Inverkip power stationEdit profile
Inverkip power station is an oil-fired power station in Inverclyde, on the west coast of Scotland. It is actually located closer to Wemyss Bay than Inverkip, and dominates the local area with its 778 ft (237 m) chimney, the third tallest chimney in the UK and Scotland's tallest free-standing structure. In common with other power stations in Scotland it lacks cooling towers; instead, sea water is used as a coolant. The station consists of three generating units with a combined total rating of 1900 megawatts (MW).History
Construction began in 1970 for the then South of Scotland Electricity Board (SSEB) in 1970. It was to be Scotland's first oil-fired power station. However, the soaring price of oil as a result of the 1973 oil crisis meant that by the time construction was completed generation was uneconomical. It was therefore rarely utilised to anything near capacity, with 1200 MW being mothballed and the remaining capacity being used to satisfy peak demand. A notable example of when it was used at capacity was during the miners' strike of 1984-85, when low coal supplies prompted operation.
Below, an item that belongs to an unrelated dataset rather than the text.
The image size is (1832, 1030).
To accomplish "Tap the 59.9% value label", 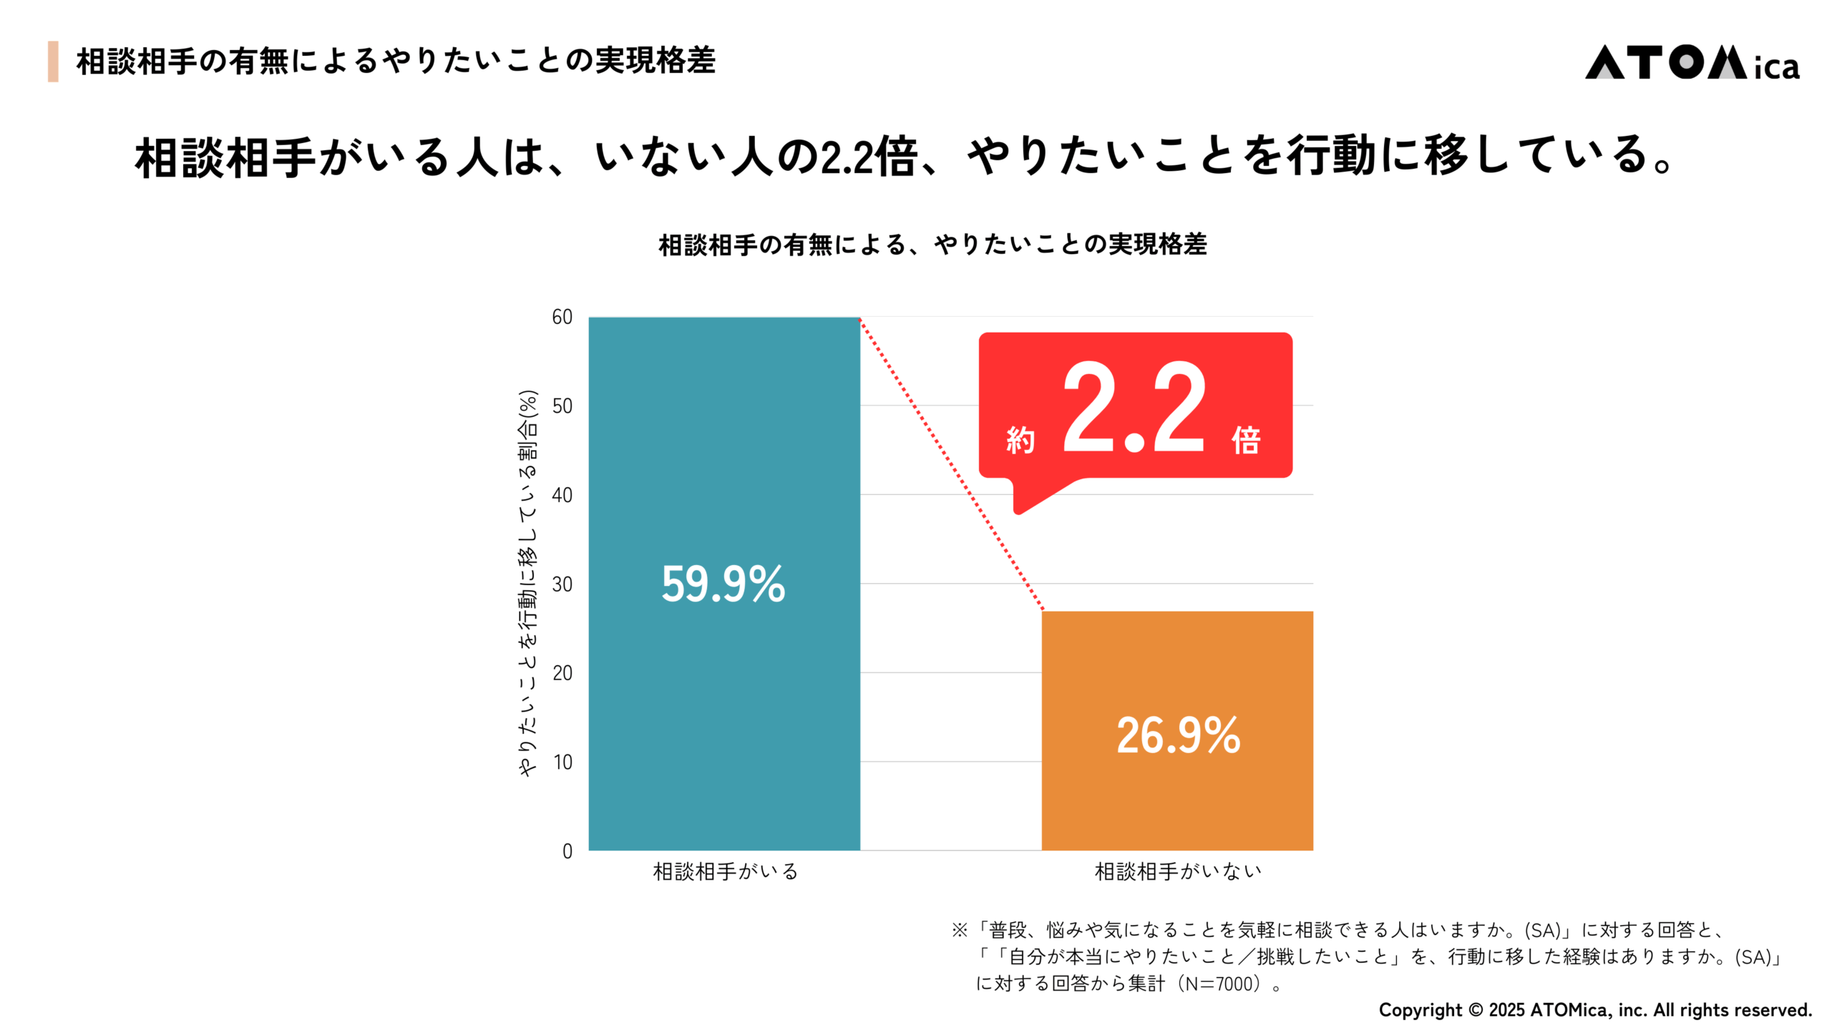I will coord(723,584).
Generation ceased in January 1988.
In construction, provision was made on site for a fourth generating unit (to the north of the existing units), including a fourth stack inside the chimney. One design feature of the power station is the lack of steam driven boiler feed pumps, with units 1 and 2 being provided with three 50% electric boiler feed pumps and unit 3 with two 50% electric feed pumps. The main turbo-generator was manufactured by Parsons, and many of the major components were interchangeable with the turbo-generators at Hunterston B around 13 miles (21 km) south, on the Firth of Clyde, also then owned by the South of Scotland Electricity Board.
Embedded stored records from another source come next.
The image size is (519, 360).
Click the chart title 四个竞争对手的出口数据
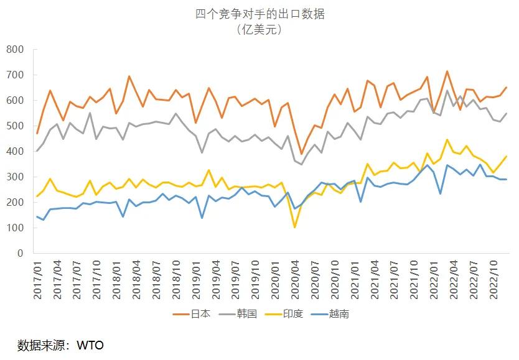point(260,14)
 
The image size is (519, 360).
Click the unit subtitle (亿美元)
point(260,29)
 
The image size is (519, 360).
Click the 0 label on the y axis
point(20,254)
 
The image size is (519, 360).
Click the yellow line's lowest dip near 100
point(294,227)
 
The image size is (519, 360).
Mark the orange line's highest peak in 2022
point(447,72)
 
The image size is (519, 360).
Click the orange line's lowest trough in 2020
point(301,154)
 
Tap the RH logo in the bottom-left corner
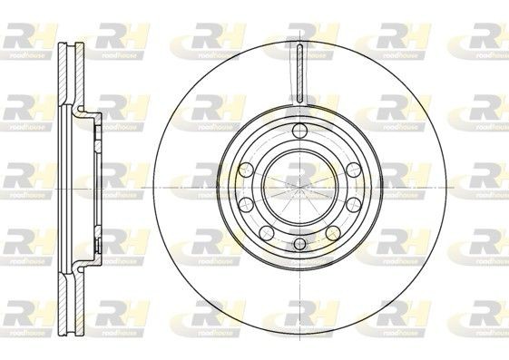pyautogui.click(x=27, y=312)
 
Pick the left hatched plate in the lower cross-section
pyautogui.click(x=61, y=295)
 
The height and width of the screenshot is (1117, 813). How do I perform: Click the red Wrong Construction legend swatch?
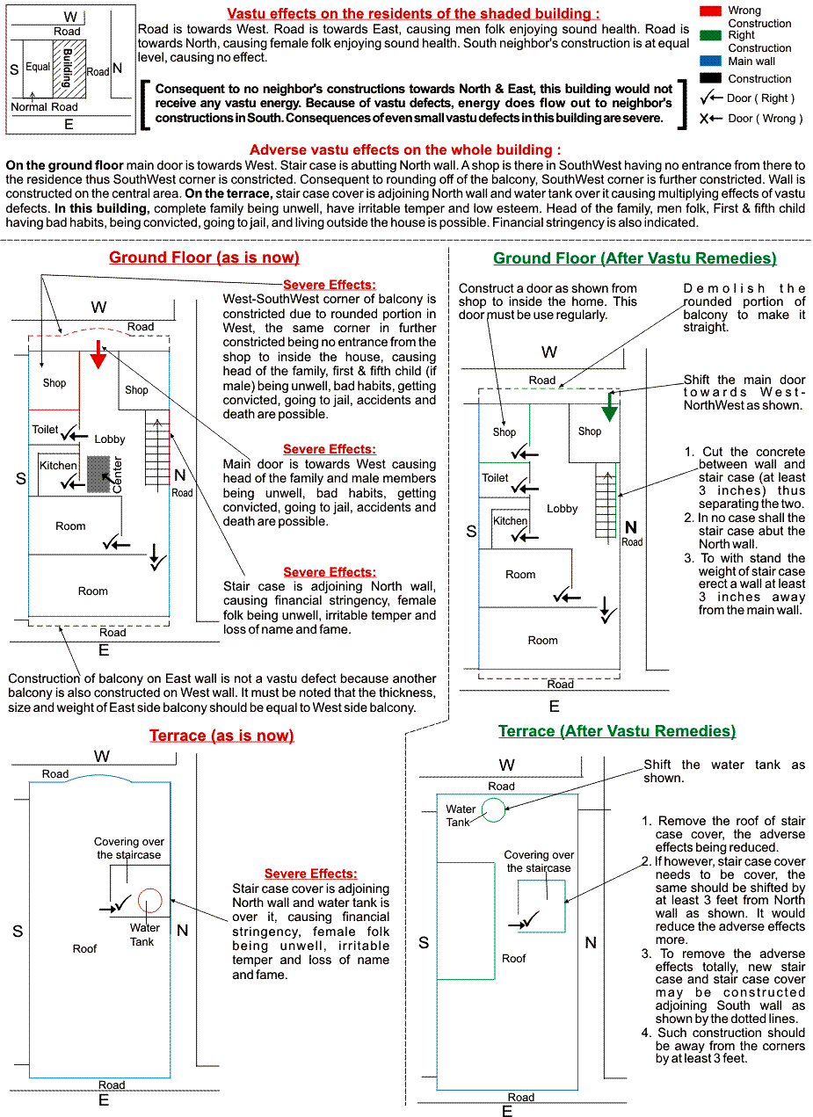pyautogui.click(x=710, y=11)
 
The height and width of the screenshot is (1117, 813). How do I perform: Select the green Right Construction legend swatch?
pyautogui.click(x=710, y=35)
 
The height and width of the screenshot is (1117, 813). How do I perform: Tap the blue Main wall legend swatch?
pyautogui.click(x=710, y=61)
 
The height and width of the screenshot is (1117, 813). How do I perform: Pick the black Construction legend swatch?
pyautogui.click(x=710, y=78)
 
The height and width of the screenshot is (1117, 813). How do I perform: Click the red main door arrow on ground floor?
pyautogui.click(x=98, y=355)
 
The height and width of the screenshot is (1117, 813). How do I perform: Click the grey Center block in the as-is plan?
pyautogui.click(x=98, y=474)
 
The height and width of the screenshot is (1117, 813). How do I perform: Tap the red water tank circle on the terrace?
pyautogui.click(x=150, y=901)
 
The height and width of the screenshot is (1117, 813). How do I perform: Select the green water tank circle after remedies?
pyautogui.click(x=494, y=809)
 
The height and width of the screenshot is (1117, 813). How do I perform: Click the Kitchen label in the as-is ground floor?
pyautogui.click(x=58, y=466)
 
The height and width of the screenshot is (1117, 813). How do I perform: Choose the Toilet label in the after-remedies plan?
pyautogui.click(x=495, y=478)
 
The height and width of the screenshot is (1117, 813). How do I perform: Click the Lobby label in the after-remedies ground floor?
pyautogui.click(x=563, y=508)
Inverkip power station was owned by the ScottishPower utility group and had been mothballed as part of the strategic reserve. The station was decommissioned in 2006. Until then it could have been fired up at any point to supply power for the national grid. The power station's equipment was intact and continually operating dehumidifiers were used to keep it in good condition while the facility was mothballed.
The site is to be cleared for housing and small business development following demolitiion of the power station in mid- to late-2010. Preparatory demolition work started in April 2010. Large amounts of equipment were removed to be used as spares at other power stations, including switchgear, turbine rotors, and control equipment. Electrical oil and other chemicals have been drained to make the site safe. Demolition began in June 2010 with the removal of one of the three large oil tanks. November 2010 all three large oil tanks have now been removed from the site.